Little Big Data

This past spring Purdom Lindblad and I had the opportunity to participate in several praxis oriented sessions involving social media data collection and analysis for Matt Kirschenbaum's Introduction to Digital Studies (MITH 610). We thought that some of the details of how we went about doing this work could be interesting to share with a wider audience, and also wanted to begin a short series of posts that showcases the work that some students generated during the class.

MITH 610 introduces students to current topics and critical issues in the field of Digital Studies. MITH itself functions not just as a space for the class, but also as a laboratory for experimenting with digital methods, and getting acquainted with people on campus (and in the DC area) who are doing work in the digital humanities.

For example this past Spring MITH 610 was broken up into 3 modules: Reimagining the Archive, Media Archaeology and Data Stories.

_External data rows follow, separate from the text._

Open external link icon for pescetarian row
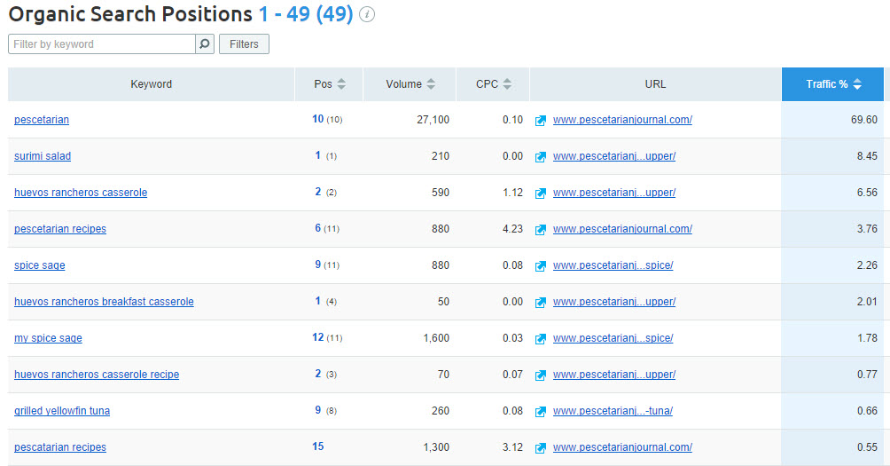 coord(540,120)
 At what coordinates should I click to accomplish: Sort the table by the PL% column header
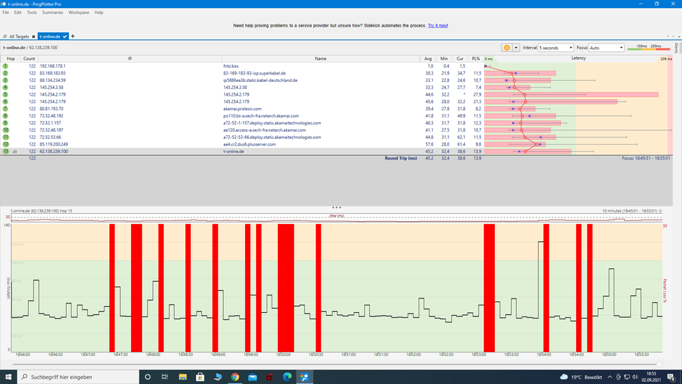(476, 59)
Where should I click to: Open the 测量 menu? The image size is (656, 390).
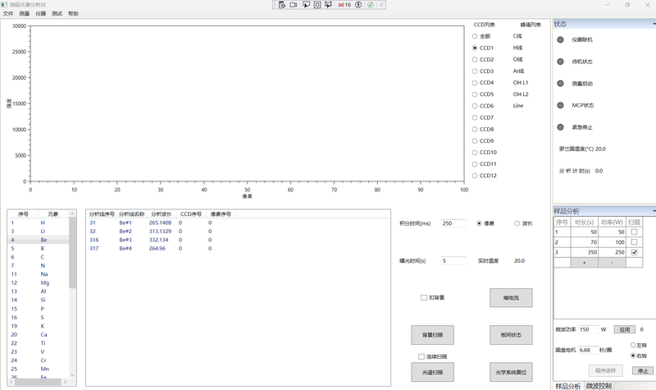tap(24, 14)
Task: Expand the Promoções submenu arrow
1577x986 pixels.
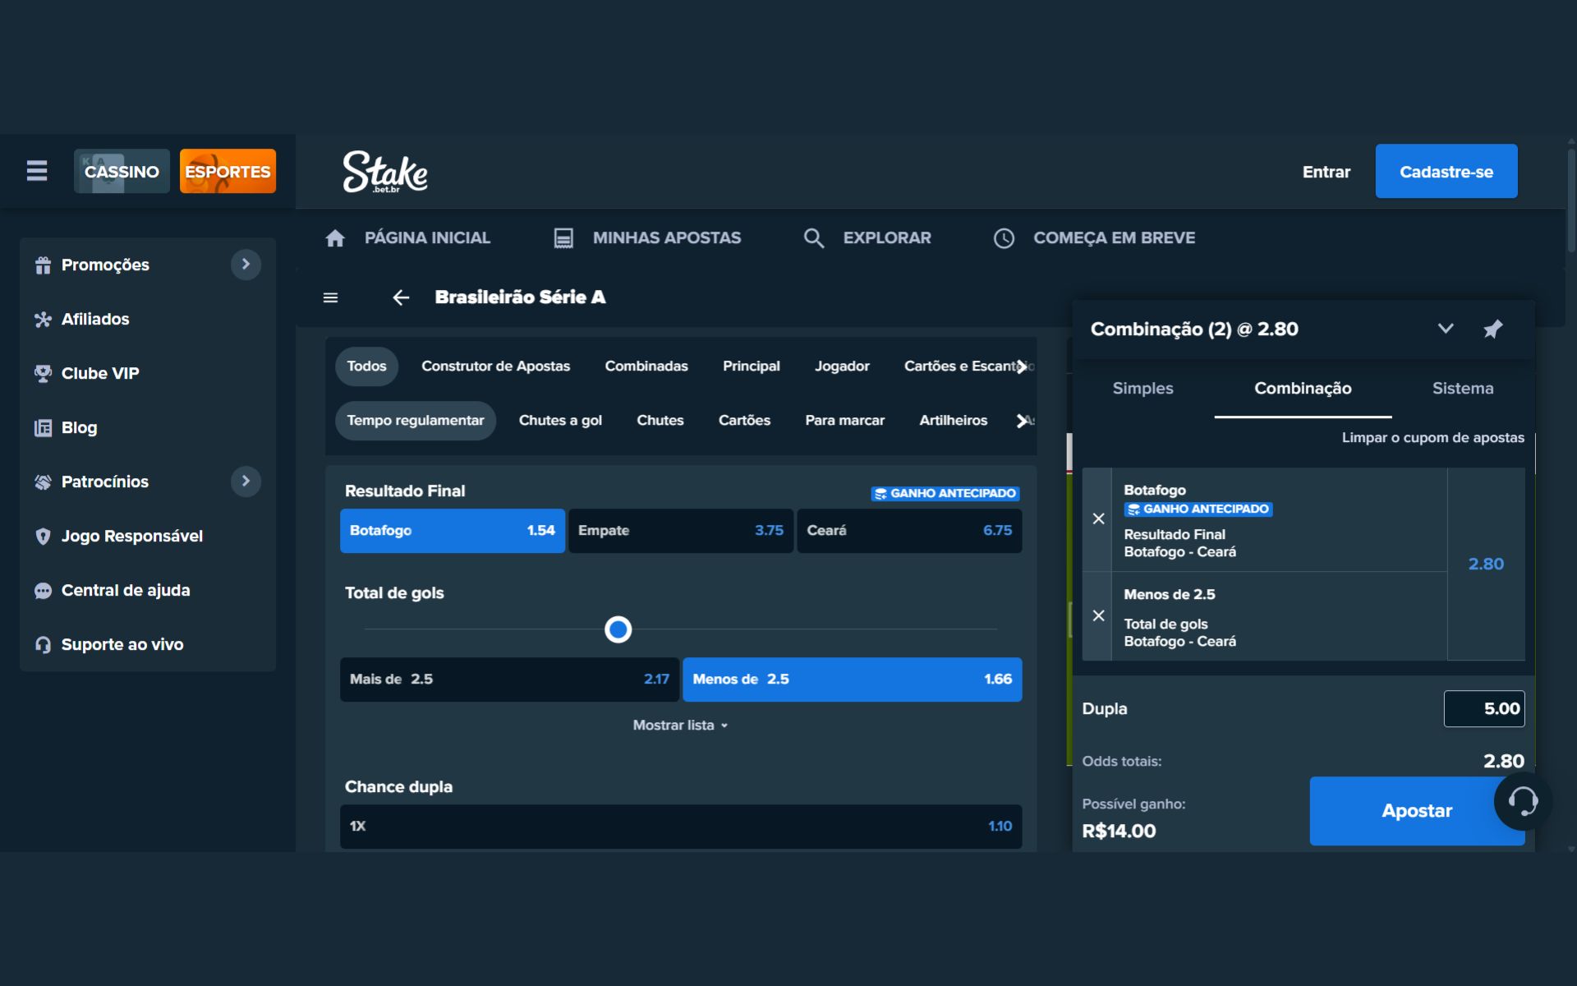Action: point(245,265)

In the Data Stories module we worked with students to understand how social media APIs operate, and explored how to do data collection and documentation while being guided by the principles of Advocacy by Design. Advocacy by Design centers ethical questions of why we are interested in pursuing particular sets of research questions in order to better understand how we carry out the research, interpret our findings, and speculate about possible futures that they entail. These conversations compel us to ask how people are represented in, or are subjects of, academic work. Who reads and uses our work? Who collaborates and contributes to our work? Providing a welcoming and collaborative space for asking these questions is a central part of MITH's vision for digital studies at UMD, which you can also see reflected in its core values.

One somewhat mundane, but never the less significant, challenge we often face when working as a group with different technologies is what we call The Laptop Problem. Fortunately, students come to class with a computer of some kind. It's almost a given, especially in a field like digital studies. On the plus side this means that students arrive to class already equipped with the tools of the trade, and we don't need to manage an actual set of machines for them to use. However on the down side everyone comes with a slightly different machine and/or operating system which can make it very difficult for us to craft a single set of comprehensive instructions for. Much time can be lost time simply getting everyone set up to begin the actual work.

We were also stymied by another problem. In introducing social media data collection we wanted to go where the Digital Humanities generally (and wisely) fears to tread: The Command Line. In the previous Media Archaeology module, students examined and experimented with MITH's Vintage Computing collection, which involved working directly with older hardware and software interfaces, and reflecting on the affordances that they offer. If you are curious about what this involved here's a short Twitter thread by Caitlin Christian-Lamb that describes (with some great pictures) some of her work in this module:

https://twitter.com/christianlamb/status/988913065147105280

We thought it would be compelling to introduce social media data collection by using the command line interface, as an example of a (relatively) ancient computer interface that continues to be heavily used even today, particularly in Cloud environments. But because of The Laptop Problem we weren't guaranteed everyone would have the same command line available to them, or that they would even have access to it. One way of solving The Laptop Problem is to provide access to a shared virtual environment of some kind where software is already installed. This is when we ran across Google Cloud Shell.

Since the University of Maryland uses Google's GSuite for Education for email and other services, students are (for better or worse) guaranteed to have (at least one) Google account. As part of Google Cloud they offer any account holder the ability to go to a URL https://console.cloud.google.com/cloudshell which automatically launches a virtual machine in the cloud, and give you a terminal window directly in your browser for interacting with it. It is a real Debian Linux operating system, which can used without having to install any software at all.

We developed a short exercise that walked students through how to launch Google Cloud Shell, get comfortable with a few commands, install the twarc utility, and use it to collect some Twitter data directly from Twitter's API. twarc has been developed as part of MITH's involvement in the Documenting the Now project, and allowed students to collect Twitter data matching a query of their choosing, store it in the native JSON format that Twitter themselves make available, and download it for further analysis.

Describing all the intricate details of this data flow was well beyond the scope of the class. But it did present an opportunity for demystifying how Application Programming Interfaces (APIs) take their shape on the web, and to describe how these services make structured data available, and to who. Matt likes to refer to refer to this experience as Little Big Data. To bookend the exercise students wrote about what they chose to collect and why, and reflected on what the collected data, and the experience of collecting it said to them in the shape of a short data story. Look for a few of these stories in subsequent posts here on the MITH blog.